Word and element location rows
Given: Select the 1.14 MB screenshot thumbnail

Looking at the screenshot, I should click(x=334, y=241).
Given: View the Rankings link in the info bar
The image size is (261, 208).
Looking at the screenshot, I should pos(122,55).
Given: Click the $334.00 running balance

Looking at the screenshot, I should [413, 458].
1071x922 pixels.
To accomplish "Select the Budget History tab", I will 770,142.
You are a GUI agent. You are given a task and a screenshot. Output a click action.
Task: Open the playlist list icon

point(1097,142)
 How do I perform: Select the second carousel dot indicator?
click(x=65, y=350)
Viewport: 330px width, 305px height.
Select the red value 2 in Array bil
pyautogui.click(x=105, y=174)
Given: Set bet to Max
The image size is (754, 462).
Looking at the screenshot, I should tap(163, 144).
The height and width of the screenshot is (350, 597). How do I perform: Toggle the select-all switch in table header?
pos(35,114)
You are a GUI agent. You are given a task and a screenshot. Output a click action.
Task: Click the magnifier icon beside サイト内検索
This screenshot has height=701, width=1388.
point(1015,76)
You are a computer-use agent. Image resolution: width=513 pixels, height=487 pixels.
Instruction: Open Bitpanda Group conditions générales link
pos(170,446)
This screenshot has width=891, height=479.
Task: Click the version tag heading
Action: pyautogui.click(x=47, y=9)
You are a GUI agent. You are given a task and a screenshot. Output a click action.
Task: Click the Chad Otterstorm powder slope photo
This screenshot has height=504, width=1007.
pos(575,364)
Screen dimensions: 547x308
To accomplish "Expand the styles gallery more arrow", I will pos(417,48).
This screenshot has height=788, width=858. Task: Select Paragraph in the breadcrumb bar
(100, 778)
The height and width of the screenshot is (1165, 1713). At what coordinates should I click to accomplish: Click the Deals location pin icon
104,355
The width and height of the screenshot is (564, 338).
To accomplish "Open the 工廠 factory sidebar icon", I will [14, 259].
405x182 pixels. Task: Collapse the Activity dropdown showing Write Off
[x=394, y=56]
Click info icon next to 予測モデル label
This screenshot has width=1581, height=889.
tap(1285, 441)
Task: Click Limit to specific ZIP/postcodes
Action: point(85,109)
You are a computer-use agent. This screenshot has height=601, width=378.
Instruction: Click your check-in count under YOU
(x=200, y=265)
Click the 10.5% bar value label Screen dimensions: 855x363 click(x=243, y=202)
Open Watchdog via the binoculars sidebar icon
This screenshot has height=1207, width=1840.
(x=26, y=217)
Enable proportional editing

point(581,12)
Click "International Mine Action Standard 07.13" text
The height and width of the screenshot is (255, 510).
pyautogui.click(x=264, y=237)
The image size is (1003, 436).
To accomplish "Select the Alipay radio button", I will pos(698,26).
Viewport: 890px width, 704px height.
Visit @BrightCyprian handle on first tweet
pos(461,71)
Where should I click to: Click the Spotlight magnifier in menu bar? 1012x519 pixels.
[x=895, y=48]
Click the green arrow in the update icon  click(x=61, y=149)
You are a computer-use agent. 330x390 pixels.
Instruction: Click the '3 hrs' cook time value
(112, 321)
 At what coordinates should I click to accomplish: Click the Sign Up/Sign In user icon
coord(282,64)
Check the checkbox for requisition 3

→ **Problem details**:
Pull out every line of the rows above that contains the string "computer", matching case exactly.

→ **Answer in full**:
You are a computer-use agent. Image resolution: width=513 pixels, height=487 pixels.
You are a computer-use agent. This screenshot has height=601, width=378.
You are a computer-use agent. 330x390 pixels.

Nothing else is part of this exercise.